This is a great movie to watch with 30-40% of your concentration. If you are doing your taxes, texting a friend, and watching the dog chase a ball around, you will enjoy Spider-Man II. Good director. Good action sequences. The colors pop. But believe me, you don’t want watch this movie with your full attention, like I just did.
Nothing makes sense.
- Peter Parker swings from webs that come from above the city skyline. What’s he sticking those webs to? Passing planes? The moon?
- Peter Parker throws two robbers out of a car as Spider-Man, and then drives the car to Mary Jane’s recital. When he arrives, he’s dressed in a suit. The implication is that he dressed while driving, like Mr Bean.
- Who rebuilds Doc Ock’s lab after it’s destroyed? What contractor would work with a fugitive from justice who is wanted for murder?
- Why is Doc Ock even able to return to the lab? Shouldn’t there be cops or security staking out the scene? How is he able to wander around the city without attracting attention? How does he conceal four 20-foot metal tentacles the size of sewer pipes under a coat?
- Doc Ock needs money to rebuild his lair, so he robs a stereotypical Movie Bank(tm) with a vault full of bags of money like in a literal cartoon. The bags spill open to reveal…gold coins. What’s he going to do with those? Nobody takes payment in gold coins. Is this a period piece, set in 17th century Tortuga?
- The train is literally the monorail from the Simpsons. Doc Ock destroys the brake lever (not the brakes themselves, mind you. The lever.) The train then accelerates out of control, as indicated by a speedometer with a helpfully gigantic SPEED INDICATOR label.
- Why doesn’t Doc Ock build body armor? Or wear a kevlar vest? Or even button up his shirt? He’s the most vulnerable supervillain I’ve ever seen. A good-sized potato, properly flung, could stop him.
- Peter Parker tries to stop the speeding train with his legs. Even the extras on the train remark that it’s a stupid idea.
- Doc Ock snatches Aunt May out of a crowd and drags her to the top of the building. What does he need her for? He doesn’t know at this point that Peter Parker is Spider-Man. To him, she’s just some random lady.
- In the ensuing fight, Spider-Man catches Aunt May with a web as she falls. He then whiplashes this 70-year-old woman back upward with the kind of G force that would get a trained pilot invalidated for six months with ruptured blood vessels. She ends up comically hanging from a statue by her cane, while emitting mild, unconvincing screams.
- Doc Ock tells Peter Parker “bring Spider-Man to me!”…and then flings Parker into a brick wall at a speed that might easily have killed him, rendering him unable to carry out the instruction.
- Doc Ock incapacitates Spider-Man, ties him up, and drops him off at Harry Osbourne’s pad. He doesn’t take two seconds to lift Spider-Man’s mask and learn his identity.

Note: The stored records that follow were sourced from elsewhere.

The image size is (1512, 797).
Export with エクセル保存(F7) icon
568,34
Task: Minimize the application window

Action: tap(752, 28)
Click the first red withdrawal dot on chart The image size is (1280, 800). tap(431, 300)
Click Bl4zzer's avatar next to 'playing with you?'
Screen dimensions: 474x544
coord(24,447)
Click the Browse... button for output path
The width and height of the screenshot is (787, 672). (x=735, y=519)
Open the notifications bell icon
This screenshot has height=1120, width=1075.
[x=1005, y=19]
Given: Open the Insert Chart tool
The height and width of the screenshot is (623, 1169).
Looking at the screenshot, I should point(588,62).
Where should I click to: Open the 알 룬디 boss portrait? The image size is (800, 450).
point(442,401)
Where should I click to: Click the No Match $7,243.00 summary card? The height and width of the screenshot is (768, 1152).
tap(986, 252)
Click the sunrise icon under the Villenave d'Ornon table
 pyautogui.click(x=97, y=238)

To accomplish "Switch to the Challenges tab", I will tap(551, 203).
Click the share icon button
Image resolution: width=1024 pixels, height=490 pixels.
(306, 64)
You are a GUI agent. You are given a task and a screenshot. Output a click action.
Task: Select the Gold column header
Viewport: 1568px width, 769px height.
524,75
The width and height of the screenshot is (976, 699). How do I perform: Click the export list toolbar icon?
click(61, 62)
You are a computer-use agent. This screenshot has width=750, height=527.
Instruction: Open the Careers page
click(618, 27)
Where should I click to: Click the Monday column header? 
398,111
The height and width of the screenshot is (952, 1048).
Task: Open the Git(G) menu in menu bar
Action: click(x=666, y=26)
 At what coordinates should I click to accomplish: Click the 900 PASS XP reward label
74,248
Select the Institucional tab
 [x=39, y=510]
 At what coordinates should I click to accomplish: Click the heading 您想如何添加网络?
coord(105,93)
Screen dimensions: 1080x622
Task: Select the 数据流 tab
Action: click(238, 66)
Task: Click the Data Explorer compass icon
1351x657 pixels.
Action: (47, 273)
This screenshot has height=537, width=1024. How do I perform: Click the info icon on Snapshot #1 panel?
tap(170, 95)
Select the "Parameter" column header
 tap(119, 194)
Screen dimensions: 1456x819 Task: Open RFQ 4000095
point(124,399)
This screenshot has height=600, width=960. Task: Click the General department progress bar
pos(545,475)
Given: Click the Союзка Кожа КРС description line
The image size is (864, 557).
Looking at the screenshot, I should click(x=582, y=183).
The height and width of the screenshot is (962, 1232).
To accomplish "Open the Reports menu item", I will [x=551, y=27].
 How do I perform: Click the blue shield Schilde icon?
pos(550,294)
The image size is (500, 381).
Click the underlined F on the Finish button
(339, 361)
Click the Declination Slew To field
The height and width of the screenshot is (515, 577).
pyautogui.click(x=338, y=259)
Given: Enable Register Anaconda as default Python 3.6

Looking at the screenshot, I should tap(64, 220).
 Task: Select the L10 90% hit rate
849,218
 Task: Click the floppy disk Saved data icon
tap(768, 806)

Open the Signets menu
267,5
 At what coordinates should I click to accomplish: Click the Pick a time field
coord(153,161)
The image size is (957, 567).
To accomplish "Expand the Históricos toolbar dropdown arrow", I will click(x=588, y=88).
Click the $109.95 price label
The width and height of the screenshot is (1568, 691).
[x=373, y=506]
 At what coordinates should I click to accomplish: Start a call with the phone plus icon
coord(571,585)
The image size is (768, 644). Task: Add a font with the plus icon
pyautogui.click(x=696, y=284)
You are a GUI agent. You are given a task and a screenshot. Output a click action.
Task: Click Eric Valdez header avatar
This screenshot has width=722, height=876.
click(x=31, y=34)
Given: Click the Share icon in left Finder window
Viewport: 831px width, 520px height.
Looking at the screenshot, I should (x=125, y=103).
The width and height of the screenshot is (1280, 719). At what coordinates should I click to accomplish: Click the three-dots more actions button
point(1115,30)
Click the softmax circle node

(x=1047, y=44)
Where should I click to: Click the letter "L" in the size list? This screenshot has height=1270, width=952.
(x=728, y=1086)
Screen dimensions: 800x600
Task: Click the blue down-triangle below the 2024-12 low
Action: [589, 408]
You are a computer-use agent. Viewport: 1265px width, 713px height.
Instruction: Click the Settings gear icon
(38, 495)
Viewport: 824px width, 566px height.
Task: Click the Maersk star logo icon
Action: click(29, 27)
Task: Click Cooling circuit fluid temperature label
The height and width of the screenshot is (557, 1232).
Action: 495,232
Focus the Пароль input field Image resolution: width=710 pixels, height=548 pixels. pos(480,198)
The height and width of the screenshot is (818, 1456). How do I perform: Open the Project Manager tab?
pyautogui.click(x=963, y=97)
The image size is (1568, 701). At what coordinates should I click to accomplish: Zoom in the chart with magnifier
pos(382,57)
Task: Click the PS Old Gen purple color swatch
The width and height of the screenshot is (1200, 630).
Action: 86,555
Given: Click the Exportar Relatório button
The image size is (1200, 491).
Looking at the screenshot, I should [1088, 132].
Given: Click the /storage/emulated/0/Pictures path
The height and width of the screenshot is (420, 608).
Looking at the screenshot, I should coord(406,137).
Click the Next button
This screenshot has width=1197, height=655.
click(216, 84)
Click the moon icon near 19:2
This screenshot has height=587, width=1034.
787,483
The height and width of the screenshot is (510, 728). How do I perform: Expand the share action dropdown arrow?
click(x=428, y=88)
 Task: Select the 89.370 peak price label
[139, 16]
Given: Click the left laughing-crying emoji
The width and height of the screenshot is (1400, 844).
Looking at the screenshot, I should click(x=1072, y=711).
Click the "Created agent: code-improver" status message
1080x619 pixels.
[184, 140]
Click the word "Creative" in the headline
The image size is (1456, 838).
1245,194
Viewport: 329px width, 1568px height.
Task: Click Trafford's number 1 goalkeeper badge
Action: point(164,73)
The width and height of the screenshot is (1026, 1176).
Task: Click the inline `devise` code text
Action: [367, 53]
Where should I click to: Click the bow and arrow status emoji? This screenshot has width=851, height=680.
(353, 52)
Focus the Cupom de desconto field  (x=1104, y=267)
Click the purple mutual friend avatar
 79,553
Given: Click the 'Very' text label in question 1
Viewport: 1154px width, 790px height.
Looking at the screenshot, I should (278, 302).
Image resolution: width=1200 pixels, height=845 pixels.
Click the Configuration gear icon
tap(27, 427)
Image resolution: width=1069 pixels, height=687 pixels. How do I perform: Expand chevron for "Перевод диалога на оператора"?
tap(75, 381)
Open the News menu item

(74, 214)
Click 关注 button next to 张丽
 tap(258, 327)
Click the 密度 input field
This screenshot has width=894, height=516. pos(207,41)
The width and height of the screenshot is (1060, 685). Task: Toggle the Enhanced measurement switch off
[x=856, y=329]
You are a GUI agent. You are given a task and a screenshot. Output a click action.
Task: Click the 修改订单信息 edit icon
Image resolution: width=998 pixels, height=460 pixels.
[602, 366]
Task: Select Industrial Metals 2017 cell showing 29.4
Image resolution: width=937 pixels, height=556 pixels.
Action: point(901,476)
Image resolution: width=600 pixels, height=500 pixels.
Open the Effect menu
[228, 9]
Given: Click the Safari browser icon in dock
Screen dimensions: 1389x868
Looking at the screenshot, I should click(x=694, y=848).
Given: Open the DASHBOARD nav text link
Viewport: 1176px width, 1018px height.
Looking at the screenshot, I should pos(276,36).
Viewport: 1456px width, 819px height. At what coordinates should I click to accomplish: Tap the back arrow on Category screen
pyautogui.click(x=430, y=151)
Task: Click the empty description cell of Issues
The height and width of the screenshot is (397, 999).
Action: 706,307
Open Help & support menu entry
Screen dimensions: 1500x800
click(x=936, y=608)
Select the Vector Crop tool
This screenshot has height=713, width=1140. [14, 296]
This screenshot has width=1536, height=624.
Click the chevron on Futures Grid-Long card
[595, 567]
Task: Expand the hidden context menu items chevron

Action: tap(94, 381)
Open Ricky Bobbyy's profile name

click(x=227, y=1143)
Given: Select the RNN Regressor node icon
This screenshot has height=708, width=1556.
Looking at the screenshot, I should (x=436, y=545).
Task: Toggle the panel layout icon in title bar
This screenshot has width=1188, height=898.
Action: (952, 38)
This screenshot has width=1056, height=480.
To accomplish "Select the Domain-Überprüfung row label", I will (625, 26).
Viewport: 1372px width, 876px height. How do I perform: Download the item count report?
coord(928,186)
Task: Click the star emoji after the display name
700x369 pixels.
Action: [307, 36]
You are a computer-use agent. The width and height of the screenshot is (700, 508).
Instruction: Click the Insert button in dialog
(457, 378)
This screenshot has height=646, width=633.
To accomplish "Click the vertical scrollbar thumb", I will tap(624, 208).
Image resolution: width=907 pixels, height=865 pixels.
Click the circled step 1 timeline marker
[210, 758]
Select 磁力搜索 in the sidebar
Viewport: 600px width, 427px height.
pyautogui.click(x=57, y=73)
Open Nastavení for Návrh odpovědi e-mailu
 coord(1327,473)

His ties are so weak that when Peter Parker wakes up he breaks out with no apparent effort. I guess Doc Ock just got lucky that Spider-Man stayed unconscious for exactly the right amount of time.
- If Peter Parker is strong enough to hold an entire steel-framed wall on his back, why is he working as a pizza delivery boy? The man could do the work of a crew of Teamsters.
- When Peter Parker abandons his Spider-Man alter-ego, crime increases by 75%. Note that this isn’t “robberies” or “murders”. Just “crimes”. I guess tax evasion and mortgage fraud are also going through the roof in Spider-man’s absence. (Note that in 2004, New York had 1,425 crimes per day, about ten to twenty times greater than Movie!New York’s crime wave.)
Etc. This was just death by a thousand cuts for me. It doesn’t help that it’s “superhero loses his superpowers”, my least favorite plot device.